— EXERCISE PROMPT —
Once the line containing "Instruction: Open 系统和安全 from the breadcrumb" is found, please set it down along with each following line, exactly, to the end of the material.

— TASK INPUT —

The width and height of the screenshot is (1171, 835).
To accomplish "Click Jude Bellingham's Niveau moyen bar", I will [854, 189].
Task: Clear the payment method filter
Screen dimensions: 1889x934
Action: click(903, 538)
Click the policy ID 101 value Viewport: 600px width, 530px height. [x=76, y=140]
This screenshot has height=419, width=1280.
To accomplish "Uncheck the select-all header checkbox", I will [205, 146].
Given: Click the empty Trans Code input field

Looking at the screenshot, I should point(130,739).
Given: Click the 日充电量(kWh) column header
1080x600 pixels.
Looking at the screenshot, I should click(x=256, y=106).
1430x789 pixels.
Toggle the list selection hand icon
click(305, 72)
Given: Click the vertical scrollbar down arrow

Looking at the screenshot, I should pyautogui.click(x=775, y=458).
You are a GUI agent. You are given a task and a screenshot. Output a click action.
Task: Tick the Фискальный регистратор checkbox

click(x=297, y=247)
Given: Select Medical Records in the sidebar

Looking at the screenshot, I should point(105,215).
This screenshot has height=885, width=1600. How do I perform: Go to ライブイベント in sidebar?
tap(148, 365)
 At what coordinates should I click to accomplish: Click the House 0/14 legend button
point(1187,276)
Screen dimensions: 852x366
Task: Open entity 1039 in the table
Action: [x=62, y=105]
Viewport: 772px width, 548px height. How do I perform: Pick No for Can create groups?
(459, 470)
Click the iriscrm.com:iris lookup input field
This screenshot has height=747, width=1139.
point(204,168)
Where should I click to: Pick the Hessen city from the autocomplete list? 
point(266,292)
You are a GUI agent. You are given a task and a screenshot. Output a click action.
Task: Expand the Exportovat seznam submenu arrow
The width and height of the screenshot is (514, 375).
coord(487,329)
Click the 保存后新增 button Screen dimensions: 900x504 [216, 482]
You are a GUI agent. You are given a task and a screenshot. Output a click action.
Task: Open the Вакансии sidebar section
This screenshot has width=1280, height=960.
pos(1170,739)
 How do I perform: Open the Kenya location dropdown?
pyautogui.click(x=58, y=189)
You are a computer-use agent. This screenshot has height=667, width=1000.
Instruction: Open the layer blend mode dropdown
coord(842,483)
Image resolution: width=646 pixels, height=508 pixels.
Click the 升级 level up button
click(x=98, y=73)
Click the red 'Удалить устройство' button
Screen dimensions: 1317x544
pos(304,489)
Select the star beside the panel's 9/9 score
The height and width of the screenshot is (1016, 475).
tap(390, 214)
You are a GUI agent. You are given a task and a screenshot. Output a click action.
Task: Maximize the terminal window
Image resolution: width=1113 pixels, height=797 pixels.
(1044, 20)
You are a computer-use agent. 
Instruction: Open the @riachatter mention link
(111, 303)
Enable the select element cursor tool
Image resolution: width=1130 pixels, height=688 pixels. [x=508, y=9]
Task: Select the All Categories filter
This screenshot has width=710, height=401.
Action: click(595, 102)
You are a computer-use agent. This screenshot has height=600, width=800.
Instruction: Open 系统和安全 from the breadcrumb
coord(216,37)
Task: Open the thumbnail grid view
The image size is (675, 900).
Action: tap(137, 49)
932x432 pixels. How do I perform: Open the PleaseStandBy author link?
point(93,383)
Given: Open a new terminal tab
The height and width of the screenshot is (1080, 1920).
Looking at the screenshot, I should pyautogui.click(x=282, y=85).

— RESULT BELOW —
Instruction: Open 系统和安全 from the breadcrumb
coord(216,37)
Task: Open the thumbnail grid view
The image size is (675, 900).
Action: tap(137, 49)
932x432 pixels. How do I perform: Open the PleaseStandBy author link?
point(93,383)
Given: Open a new terminal tab
The height and width of the screenshot is (1080, 1920).
Looking at the screenshot, I should pyautogui.click(x=282, y=85).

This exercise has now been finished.